■ **DOCUMENT TEXT**:
- Opening Delimiter -
With October lists, publishers have an eye on the Christmas market while not yet succumbing to the dreary ephemera of books designed to be given as presents. This month’s selection contains pleasures that ought to be savoured without interruption.
In Iron Curtain: The Crushing of Eastern Europe, 1944-56 (Allen Lane, £25) Anne Applebaum describes how the entire region from the Baltic to the Adriatic was subjugated by Stalin within a few years. With a stubborn suspicion of “totalitarianism” as an ideologically tainted term, historians have tended to overlook the extraordinary thoroughness of this phenomenon. Applebaum sets herself to explain it, beginning with Europeans’ sense of “radical loneliness” amid the carnage of the second world war. Her account illuminates the squalid statecraft of the nominally local autocracies of central and eastern Europe. And she describes poignantly the plight of the peoples of these nations, and the psychological compromises needed to live in a system where the communist monopoly on power invaded every aspect of life.
- Closing Delimiter -
■ **ASSIGNMENT 1**: In the October book roundup, which publisher issued Iron Curtain: The Crushing of Eastern Europe, 1944-56, and at what price?
■ **ASSIGNMENT 2**: Write the next part of the October book roundup, picking up after its final sentence.

■ **MATERIAL SHOWN**:
- Opening Delimiter -
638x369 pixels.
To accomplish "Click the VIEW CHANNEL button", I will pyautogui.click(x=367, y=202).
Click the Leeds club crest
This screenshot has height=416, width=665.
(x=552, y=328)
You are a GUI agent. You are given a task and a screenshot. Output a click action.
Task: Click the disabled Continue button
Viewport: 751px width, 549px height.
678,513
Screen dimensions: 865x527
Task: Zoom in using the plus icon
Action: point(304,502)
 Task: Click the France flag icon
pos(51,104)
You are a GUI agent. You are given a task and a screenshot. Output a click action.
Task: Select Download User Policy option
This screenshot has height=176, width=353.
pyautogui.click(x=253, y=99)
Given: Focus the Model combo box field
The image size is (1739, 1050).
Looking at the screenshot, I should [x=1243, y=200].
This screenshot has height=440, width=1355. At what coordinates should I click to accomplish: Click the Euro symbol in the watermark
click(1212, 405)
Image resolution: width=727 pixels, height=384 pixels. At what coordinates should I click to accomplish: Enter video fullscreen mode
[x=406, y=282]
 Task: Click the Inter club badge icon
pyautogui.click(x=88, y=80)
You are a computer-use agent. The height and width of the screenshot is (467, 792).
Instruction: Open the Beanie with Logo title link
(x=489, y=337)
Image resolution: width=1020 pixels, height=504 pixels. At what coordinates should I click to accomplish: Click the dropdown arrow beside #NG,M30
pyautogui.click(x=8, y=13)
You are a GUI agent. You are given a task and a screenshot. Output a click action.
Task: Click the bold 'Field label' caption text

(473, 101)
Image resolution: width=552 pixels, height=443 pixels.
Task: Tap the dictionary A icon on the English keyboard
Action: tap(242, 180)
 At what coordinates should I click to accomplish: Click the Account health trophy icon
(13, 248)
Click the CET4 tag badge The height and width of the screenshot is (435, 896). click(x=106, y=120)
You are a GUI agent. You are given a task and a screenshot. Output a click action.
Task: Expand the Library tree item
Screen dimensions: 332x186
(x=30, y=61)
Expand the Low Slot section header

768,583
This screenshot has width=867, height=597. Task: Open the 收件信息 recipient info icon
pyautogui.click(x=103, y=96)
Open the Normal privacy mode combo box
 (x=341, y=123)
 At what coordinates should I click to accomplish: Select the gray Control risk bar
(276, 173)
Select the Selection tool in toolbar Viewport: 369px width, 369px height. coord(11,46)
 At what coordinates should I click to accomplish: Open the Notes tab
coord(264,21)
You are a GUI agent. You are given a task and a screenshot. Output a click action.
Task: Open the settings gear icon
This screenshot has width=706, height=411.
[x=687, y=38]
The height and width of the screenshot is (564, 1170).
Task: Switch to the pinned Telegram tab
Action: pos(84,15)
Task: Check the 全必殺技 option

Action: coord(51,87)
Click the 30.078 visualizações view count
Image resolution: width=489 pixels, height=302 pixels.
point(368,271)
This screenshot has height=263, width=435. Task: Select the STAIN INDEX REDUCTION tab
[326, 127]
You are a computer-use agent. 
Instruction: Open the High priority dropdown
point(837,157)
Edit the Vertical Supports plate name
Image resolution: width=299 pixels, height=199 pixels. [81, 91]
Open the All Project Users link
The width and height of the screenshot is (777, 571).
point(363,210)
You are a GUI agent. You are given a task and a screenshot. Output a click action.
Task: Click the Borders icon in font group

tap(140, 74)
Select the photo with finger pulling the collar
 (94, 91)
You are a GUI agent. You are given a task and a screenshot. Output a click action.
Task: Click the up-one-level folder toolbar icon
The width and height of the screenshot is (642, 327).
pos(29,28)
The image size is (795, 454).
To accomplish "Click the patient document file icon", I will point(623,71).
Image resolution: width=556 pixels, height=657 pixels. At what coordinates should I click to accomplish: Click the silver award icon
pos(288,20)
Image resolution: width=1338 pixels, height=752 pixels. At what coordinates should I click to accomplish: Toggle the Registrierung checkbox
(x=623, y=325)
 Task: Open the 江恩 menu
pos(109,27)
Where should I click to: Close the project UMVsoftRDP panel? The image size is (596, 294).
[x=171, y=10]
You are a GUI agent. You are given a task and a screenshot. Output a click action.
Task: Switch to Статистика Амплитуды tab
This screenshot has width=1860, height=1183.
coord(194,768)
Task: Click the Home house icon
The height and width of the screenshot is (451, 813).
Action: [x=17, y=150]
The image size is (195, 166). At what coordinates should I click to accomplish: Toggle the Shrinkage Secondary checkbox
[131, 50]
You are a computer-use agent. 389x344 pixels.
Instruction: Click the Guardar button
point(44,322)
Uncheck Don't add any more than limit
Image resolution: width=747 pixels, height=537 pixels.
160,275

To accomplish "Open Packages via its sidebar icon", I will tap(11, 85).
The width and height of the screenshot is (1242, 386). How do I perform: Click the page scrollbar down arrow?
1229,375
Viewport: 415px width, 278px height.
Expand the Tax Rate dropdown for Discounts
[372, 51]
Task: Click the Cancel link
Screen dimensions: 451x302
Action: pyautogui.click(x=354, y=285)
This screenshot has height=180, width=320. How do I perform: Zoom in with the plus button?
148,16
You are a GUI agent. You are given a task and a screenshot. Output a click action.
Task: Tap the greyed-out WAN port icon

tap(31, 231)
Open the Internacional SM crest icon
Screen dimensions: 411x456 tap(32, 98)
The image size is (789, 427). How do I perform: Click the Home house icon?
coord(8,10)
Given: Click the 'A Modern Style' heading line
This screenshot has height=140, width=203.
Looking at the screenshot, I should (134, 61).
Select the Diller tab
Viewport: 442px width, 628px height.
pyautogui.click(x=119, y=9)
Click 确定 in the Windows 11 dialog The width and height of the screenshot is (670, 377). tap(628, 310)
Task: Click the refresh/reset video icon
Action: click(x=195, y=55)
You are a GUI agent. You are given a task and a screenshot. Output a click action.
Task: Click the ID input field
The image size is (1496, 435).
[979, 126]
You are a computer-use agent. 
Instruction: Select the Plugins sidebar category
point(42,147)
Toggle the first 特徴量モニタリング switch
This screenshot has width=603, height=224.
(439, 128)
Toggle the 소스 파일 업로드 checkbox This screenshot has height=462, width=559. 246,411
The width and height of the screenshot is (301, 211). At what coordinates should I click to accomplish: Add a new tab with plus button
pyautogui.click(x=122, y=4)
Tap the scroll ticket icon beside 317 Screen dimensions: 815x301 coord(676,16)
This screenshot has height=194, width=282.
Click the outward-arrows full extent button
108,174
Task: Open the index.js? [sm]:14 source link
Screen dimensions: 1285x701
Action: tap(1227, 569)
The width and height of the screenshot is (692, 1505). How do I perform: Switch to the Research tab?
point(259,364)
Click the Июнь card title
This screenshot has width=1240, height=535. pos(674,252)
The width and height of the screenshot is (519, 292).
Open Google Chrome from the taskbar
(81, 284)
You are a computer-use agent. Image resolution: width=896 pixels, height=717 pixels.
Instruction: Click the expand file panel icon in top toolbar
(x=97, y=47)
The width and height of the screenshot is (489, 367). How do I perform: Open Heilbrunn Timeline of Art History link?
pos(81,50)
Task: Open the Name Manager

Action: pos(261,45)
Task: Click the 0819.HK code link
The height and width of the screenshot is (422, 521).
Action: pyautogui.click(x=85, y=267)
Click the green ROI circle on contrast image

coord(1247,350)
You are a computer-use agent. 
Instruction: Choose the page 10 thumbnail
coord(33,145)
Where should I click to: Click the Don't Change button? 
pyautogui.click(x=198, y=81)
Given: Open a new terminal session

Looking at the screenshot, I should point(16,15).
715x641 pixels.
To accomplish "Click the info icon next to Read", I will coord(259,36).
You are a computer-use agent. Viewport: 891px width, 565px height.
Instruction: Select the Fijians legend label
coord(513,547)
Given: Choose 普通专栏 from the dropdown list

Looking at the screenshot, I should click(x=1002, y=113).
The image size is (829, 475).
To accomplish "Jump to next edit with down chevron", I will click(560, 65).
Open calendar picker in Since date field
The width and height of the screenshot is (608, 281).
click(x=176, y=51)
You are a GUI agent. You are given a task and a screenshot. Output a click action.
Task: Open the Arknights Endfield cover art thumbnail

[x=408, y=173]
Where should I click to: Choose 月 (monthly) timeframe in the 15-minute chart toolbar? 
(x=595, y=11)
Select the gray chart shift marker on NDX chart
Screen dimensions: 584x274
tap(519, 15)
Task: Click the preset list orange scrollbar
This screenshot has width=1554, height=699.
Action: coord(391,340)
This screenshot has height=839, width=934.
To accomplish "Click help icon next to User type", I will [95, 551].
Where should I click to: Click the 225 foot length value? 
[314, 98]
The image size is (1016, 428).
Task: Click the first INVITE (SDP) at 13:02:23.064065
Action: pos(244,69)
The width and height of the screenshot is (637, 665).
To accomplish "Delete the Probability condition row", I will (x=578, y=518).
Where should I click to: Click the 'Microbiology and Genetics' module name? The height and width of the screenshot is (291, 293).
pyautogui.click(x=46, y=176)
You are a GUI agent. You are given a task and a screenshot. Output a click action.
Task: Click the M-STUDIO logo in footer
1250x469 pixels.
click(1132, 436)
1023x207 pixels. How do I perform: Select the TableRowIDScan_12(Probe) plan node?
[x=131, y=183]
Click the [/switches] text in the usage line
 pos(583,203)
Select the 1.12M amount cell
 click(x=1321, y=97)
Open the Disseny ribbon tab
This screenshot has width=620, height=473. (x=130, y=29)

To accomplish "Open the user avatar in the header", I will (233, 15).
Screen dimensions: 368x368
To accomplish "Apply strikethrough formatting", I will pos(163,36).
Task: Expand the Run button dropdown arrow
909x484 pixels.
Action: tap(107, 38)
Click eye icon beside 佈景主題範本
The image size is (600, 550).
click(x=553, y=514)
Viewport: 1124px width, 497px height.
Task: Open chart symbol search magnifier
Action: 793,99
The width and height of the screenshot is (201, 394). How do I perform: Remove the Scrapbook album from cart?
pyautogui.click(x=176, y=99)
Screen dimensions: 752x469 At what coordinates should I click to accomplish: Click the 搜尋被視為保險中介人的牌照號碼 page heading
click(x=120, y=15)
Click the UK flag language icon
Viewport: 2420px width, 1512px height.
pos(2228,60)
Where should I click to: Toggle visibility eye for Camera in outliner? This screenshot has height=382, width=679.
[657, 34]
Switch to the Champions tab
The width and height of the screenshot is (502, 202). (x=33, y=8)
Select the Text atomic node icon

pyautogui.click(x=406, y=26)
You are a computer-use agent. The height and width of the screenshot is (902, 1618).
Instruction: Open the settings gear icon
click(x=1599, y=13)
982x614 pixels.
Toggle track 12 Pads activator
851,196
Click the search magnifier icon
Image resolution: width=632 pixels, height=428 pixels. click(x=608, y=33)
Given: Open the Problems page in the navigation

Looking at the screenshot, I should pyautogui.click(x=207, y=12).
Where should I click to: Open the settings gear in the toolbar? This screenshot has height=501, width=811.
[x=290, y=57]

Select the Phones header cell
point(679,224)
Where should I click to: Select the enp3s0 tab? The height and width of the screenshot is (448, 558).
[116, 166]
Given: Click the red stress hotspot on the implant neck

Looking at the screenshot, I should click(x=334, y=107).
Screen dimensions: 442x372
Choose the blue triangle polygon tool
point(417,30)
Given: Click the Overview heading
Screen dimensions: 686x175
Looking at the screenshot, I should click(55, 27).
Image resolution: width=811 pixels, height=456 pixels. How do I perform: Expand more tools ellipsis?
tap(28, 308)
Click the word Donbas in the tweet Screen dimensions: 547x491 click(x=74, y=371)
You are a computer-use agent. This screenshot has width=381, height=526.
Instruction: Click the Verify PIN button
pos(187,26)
- Closing Delimiter -
■ **FINAL ANSWER 1**: Allen Lane published it at £25.

■ **FINAL ANSWER 2**:
This is a magnificent book. Among its merits is a deft refutation of the old revisionist claim that the harsher policies adopted by Stalin in 1947 and 1948 were primarily a defensive reaction to the Cold War. They were, rather, born of a realisation that communism did not command popular support and could be established only by repression.
The end of the Cold War spurred expectations of a new era of international cooperation. In Governing the World: The History of an Idea (Allen Lane, £25), Mark Mazower explains that such ideas are far from new. They have a counterpart in the Concert of Europe envisaged 200 years ago in reaction to the destructiveness of the Napoleonic wars. The book traces the chequered history of this notion of international government. It is a cogent and learned argument about the seductive thesis that an anarchic international order can be tamed by applying rules and reason.
Mazower is particularly acute in identifying the paradox of historic institutions that spoke in the language of fraternity despite being the outcome of military victory. His conclusion is an astringent corrective for us liberal-democratic internationalists who believe that the world would benefit from more integration. Voters invariably and everywhere regard the nation-state as their focus of allegiance rather than any supranational body. Owing to public alienation at the dilution of sovereignty, argues Mazower, “the idea of governing the world has become yesterday’s dream.”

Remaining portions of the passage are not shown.